§ SELECTION
────────────────────

Now that the walls are poured, I am ready to start framing.  I have a list of 20+ folks who have said they are ready and willing to help with framing (but not all at one time, of course).  Does anyone have any strategies or resources I can turn to to make the work efficient?  What are the best ways to organize the work parties?  This will be weekend efforts with 6 hours of work per day, I am guessing (hoping).

For reference, this is the Victoria's Cottage design with a daylight basement below on a sloping hillside on the Oregon coast.



  • Guest
Re: work crew strategies/resources
« Reply #1 on: January 22, 2007, 03:48:18 PM »
I wish I knew.

I'd think having a what order things need to be done in list would help.  

All the supplies laid on. A good idea of what tools you will need, so you can put out the word.

Requests for people to show up with real shoes, safety glasses, etc.

A handful of cloth nail aprons, brown jersey gloves, to give out.

A plan B for a rainy day--there may well be plenty to do, but only if you've thought about it ahead of time.

A stereo.

FOOD! (not to mention safe drinking water)  I once went to a bale raising where half the people who showed up were vegetarian, and Charley the Pig had given his life for the food that day.  Most had at least a taste, if only in honor of Charley, often saying "this is the first time I've had meat in over five years."
« Last Edit: January 22, 2007, 03:50:58 PM by Amanda_931 »


  • Guest
Re: work crew strategies/resources
« Reply #2 on: January 22, 2007, 04:47:12 PM »
You will be the job foreman/engineer/architect, and it seems that everybody wants to pound nails.

────────────────────

§ PROVIDED RECORDS
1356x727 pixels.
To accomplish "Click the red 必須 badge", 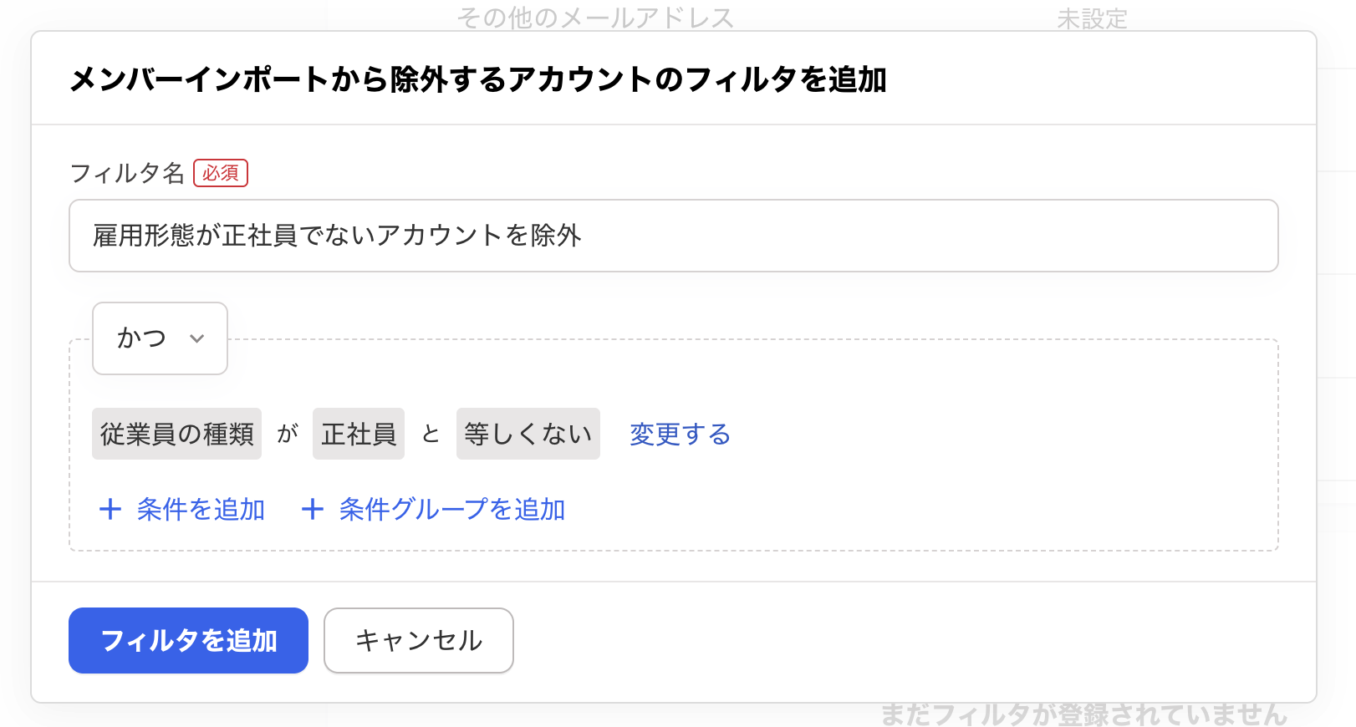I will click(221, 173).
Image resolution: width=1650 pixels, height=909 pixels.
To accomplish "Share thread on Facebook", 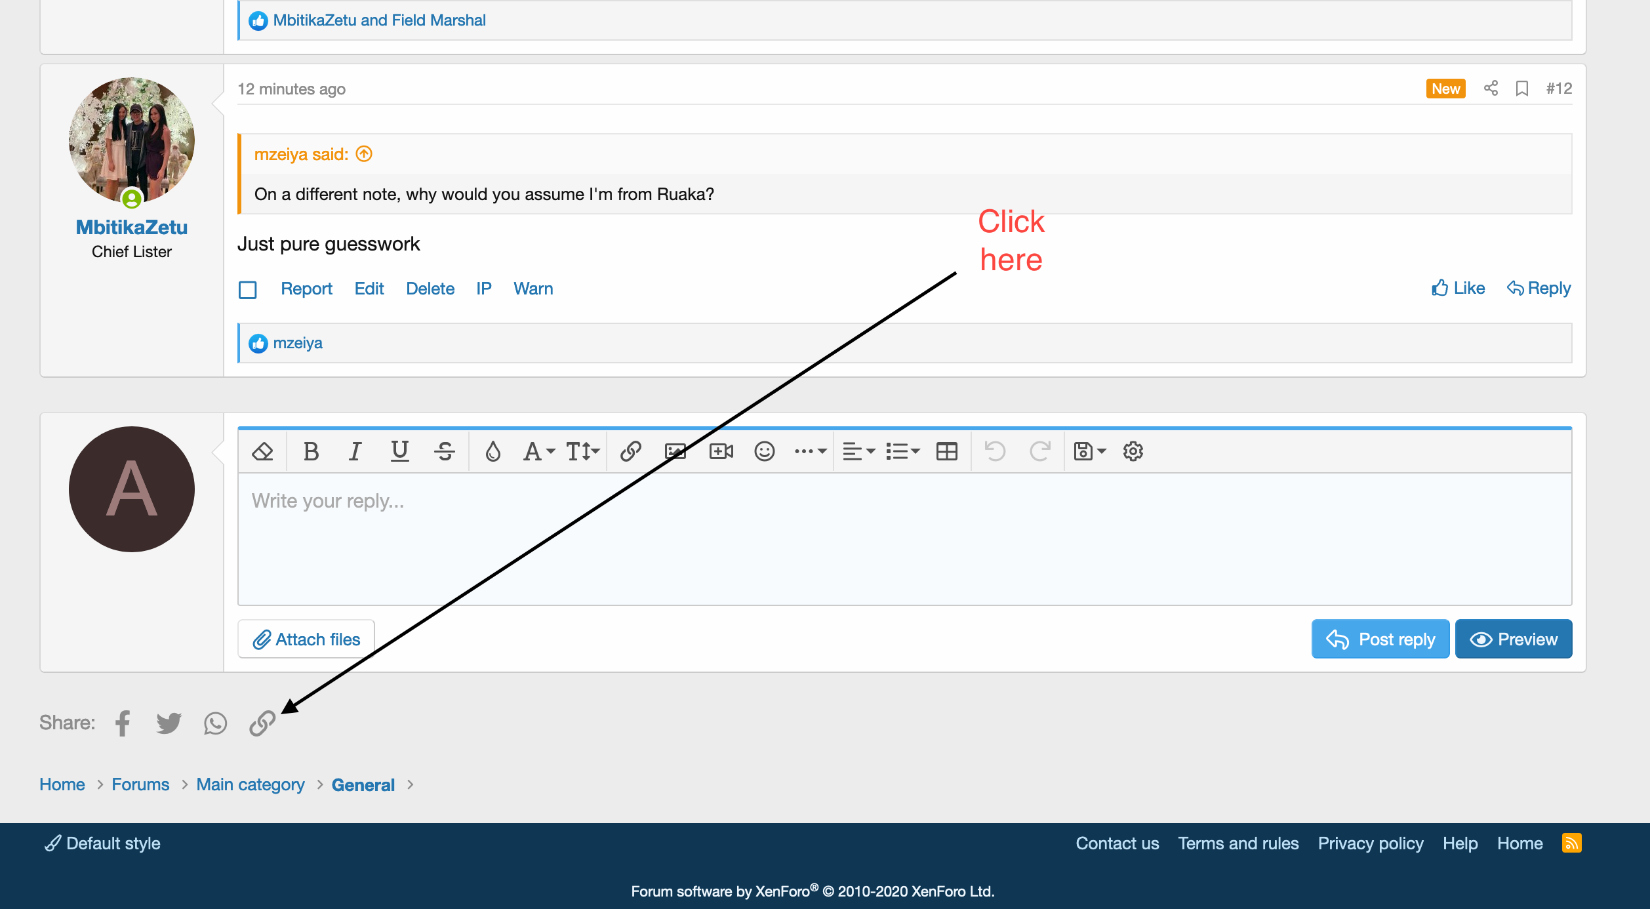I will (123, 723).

────────────────────

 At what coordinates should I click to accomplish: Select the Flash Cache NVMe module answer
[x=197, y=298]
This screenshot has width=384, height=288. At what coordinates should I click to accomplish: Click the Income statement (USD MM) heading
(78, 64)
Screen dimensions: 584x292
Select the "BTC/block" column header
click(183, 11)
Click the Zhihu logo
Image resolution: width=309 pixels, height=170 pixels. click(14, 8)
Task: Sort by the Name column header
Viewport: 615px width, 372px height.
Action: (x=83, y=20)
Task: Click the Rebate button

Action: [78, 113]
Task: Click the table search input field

────────────────────

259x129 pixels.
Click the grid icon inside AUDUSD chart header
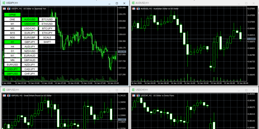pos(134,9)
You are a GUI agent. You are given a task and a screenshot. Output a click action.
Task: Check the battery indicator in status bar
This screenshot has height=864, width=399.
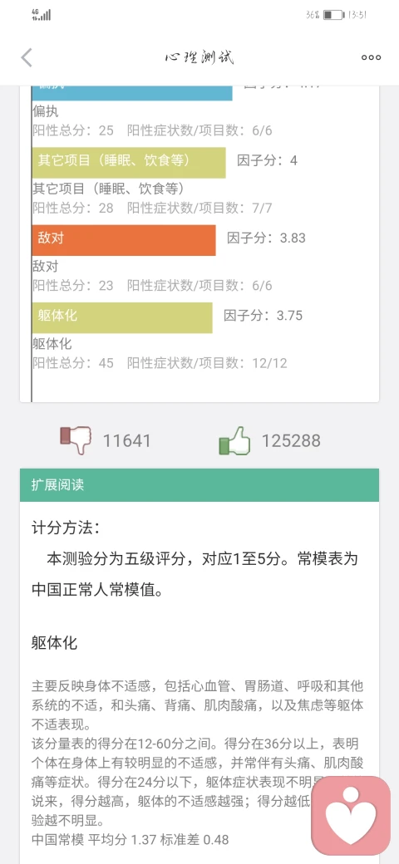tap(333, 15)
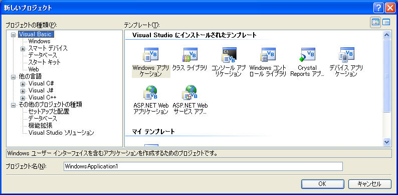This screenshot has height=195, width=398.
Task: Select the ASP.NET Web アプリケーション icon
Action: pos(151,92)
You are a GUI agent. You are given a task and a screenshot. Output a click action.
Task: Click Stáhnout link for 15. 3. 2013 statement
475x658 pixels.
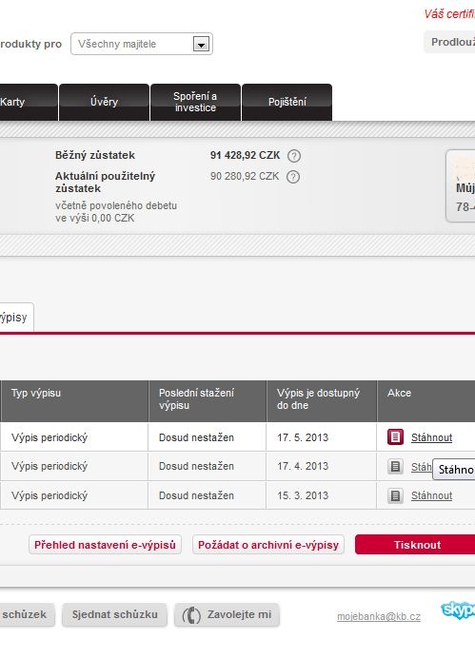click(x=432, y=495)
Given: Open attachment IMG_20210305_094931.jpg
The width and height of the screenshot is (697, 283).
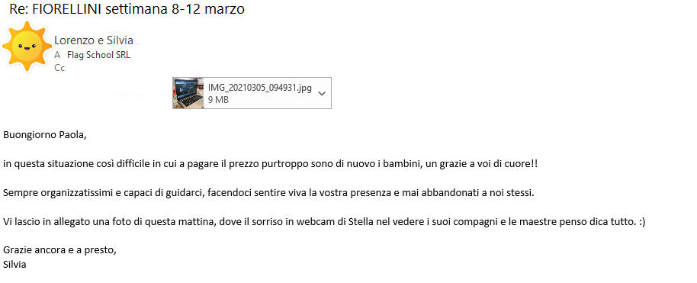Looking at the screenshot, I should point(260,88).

────────────────────

§ WHAT YOU ARE ASKED TO DO
Reproduce the forum thread about framing work crews from "Now that the" up to and including "am guessing (hoping).". The entries have no connection to the forum thread about framing work crews.

§ RESULT BELOW
Now that the walls are poured, I am ready to start framing.  I have a list of 20+ folks who have said they are ready and willing to help with framing (but not all at one time, of course).  Does anyone have any strategies or resources I can turn to to make the work efficient?  What are the best ways to organize the work parties?  This will be weekend efforts with 6 hours of work per day, I am guessing (hoping).